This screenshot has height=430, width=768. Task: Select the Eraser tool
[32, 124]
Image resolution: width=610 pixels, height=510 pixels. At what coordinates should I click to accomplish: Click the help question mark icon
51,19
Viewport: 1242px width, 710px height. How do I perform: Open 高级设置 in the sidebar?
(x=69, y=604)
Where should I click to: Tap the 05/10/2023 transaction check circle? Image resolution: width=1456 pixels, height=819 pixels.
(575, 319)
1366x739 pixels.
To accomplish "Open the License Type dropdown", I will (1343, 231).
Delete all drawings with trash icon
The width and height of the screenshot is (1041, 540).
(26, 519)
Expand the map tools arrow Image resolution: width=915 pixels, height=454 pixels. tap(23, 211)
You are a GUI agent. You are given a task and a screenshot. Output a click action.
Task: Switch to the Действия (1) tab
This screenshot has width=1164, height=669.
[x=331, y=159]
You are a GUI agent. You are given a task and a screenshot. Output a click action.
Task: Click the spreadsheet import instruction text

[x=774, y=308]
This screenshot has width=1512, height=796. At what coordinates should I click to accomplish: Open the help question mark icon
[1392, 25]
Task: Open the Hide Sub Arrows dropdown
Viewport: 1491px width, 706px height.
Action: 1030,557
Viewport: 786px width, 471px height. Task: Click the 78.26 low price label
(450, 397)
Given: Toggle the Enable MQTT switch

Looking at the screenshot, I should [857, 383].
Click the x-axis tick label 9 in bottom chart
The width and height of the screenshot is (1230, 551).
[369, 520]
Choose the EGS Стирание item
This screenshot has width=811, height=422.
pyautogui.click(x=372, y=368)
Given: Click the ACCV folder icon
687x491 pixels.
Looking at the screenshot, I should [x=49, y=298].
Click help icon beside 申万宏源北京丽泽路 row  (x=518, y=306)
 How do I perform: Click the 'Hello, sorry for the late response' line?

====================

- **ASSIGNMENT**
The entries above must be repeated word for word.

- **SOLUTION FOR THIS EXERCISE**
This screenshot has height=430, width=768. Task: Select the Eraser tool
[32, 124]
Image resolution: width=610 pixels, height=510 pixels. At what coordinates should I click to accomplish: Click the help question mark icon
51,19
Viewport: 1242px width, 710px height. How do I perform: Open 高级设置 in the sidebar?
(x=69, y=604)
Where should I click to: Tap the 05/10/2023 transaction check circle? Image resolution: width=1456 pixels, height=819 pixels.
(575, 319)
1366x739 pixels.
To accomplish "Open the License Type dropdown", I will (1343, 231).
Delete all drawings with trash icon
The width and height of the screenshot is (1041, 540).
(26, 519)
Expand the map tools arrow Image resolution: width=915 pixels, height=454 pixels. tap(23, 211)
You are a GUI agent. You are given a task and a screenshot. Output a click action.
Task: Switch to the Действия (1) tab
This screenshot has width=1164, height=669.
[x=331, y=159]
You are a GUI agent. You are given a task and a screenshot. Output a click action.
Task: Click the spreadsheet import instruction text

[x=774, y=308]
This screenshot has width=1512, height=796. At what coordinates should I click to accomplish: Open the help question mark icon
[1392, 25]
Task: Open the Hide Sub Arrows dropdown
Viewport: 1491px width, 706px height.
Action: 1030,557
Viewport: 786px width, 471px height. Task: Click the 78.26 low price label
(450, 397)
Given: Toggle the Enable MQTT switch

Looking at the screenshot, I should [857, 383].
Click the x-axis tick label 9 in bottom chart
The width and height of the screenshot is (1230, 551).
[369, 520]
Choose the EGS Стирание item
This screenshot has width=811, height=422.
pyautogui.click(x=372, y=368)
Given: Click the ACCV folder icon
687x491 pixels.
Looking at the screenshot, I should [x=49, y=298].
Click help icon beside 申万宏源北京丽泽路 row  (x=518, y=306)
 How do I perform: Click the 'Hello, sorry for the late response' line?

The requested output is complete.